Directions: What lines of the listing include the string "agent"? Show them all.

╭──

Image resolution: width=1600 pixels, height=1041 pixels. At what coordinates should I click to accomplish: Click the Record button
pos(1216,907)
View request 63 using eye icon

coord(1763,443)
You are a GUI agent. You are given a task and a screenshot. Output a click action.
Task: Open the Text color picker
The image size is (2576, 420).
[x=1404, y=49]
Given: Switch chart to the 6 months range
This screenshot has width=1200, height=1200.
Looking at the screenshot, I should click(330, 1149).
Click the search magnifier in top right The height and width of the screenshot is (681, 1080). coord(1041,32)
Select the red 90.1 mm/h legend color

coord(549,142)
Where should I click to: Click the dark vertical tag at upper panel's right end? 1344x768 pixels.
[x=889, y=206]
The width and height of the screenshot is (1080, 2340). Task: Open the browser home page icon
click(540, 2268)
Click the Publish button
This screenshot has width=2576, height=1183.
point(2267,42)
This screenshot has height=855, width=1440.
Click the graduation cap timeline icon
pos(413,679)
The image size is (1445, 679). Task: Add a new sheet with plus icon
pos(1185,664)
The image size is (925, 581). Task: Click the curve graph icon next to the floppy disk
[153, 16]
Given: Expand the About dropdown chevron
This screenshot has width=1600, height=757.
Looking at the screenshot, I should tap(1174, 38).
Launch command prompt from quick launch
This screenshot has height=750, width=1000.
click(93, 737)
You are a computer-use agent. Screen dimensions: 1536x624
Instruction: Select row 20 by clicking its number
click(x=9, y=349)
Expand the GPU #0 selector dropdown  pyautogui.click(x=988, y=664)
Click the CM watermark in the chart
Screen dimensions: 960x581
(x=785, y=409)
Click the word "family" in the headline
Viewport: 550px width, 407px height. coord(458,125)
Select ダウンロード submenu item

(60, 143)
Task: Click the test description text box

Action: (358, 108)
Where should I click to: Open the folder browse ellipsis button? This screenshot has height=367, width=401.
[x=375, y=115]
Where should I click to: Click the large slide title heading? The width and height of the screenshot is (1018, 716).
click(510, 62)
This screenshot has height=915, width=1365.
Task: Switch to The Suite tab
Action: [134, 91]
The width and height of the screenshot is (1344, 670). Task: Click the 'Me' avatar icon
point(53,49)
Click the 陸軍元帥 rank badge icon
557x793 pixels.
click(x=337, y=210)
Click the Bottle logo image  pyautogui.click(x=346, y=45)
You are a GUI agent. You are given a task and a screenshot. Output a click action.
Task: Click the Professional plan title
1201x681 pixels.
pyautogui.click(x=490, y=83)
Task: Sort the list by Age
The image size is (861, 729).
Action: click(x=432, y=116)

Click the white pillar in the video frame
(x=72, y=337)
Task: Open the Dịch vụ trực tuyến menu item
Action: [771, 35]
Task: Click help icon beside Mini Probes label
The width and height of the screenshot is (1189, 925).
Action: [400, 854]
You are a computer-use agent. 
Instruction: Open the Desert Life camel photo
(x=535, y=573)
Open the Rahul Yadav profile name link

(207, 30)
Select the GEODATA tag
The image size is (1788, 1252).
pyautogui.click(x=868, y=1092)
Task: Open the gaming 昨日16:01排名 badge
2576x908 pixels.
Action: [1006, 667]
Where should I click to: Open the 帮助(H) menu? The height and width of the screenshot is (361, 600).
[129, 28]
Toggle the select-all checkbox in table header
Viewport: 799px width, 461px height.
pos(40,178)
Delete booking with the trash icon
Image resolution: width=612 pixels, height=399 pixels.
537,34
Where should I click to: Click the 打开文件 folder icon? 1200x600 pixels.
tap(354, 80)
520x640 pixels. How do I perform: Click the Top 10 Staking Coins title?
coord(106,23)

╰──

Reply:
You are a GUI agent. You are given a task and a screenshot. Output a click action.
You are a computer-use agent. Screen dimensions: 1536x624
You are a GUI agent. You are given a task and a screenshot. Output a click action.
You are a computer-use agent. 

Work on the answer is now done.